The part I admire most, though, is the way the plot of the book reverses itself. I won’t get too into it, but let’s just say that while in theory the book hinges around the unnamed protagonist’s affair with a married man, she quickly becomes far more connected to everyone else in that man’s family than to him.
DECEMBER
Greta’s Pick —
Exit West covers the lives of Saeed and Nadia, a couple who is forced to escape their unnamed city undergoing a civil war.
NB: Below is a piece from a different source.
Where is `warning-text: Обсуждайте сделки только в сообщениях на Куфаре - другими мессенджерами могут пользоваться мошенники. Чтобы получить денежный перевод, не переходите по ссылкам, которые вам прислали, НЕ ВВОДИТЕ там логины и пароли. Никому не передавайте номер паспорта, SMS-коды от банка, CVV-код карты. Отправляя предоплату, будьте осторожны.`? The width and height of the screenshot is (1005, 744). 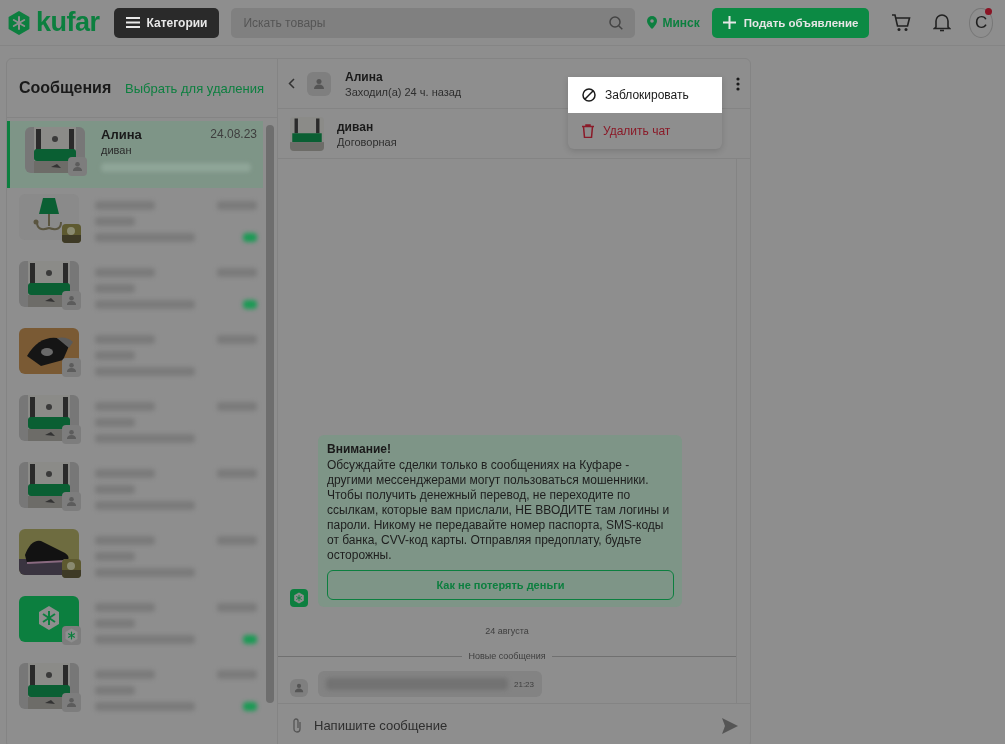 warning-text: Обсуждайте сделки только в сообщениях на Куфаре - другими мессенджерами могут пользоваться мошенники. Чтобы получить денежный перевод, не переходите по ссылкам, которые вам прислали, НЕ ВВОДИТЕ там логины и пароли. Никому не передавайте номер паспорта, SMS-коды от банка, CVV-код карты. Отправляя предоплату, будьте осторожны. is located at coordinates (499, 510).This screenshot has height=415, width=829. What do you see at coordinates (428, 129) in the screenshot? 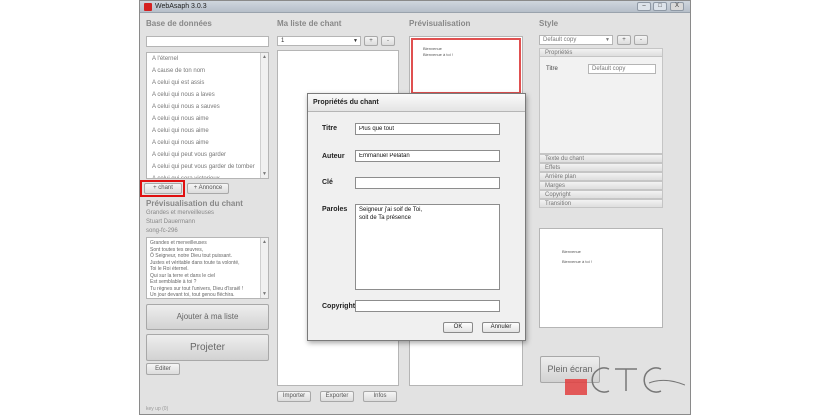
I see `title-field` at bounding box center [428, 129].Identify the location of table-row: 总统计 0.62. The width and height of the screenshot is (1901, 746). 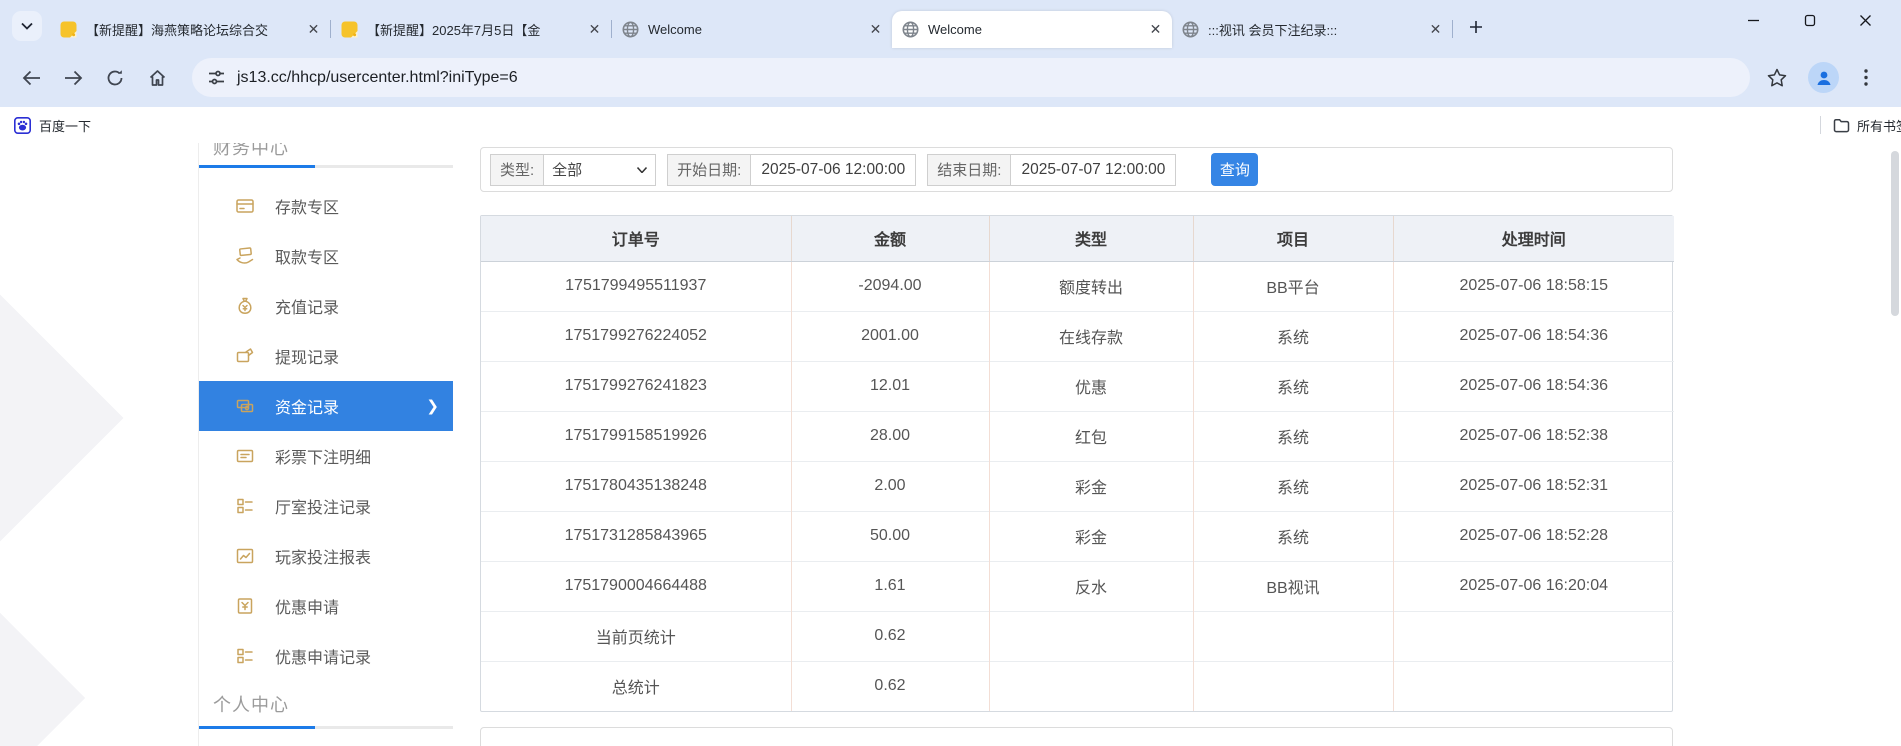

The two of them discover that there are magical doors throughout the world, essentially portals, that will transmit them to a new place. Because of these doors, the book manages to be a story of migration without ever featuring travel. The experience of migration itself is condensed to a single point, and the story focuses instead on the lived experience of being noticeably “other.” Exit West is a beautiful, accessible, and thought-provoking read. I loved in particular the attention to relationships: how we see each other and want to be seen.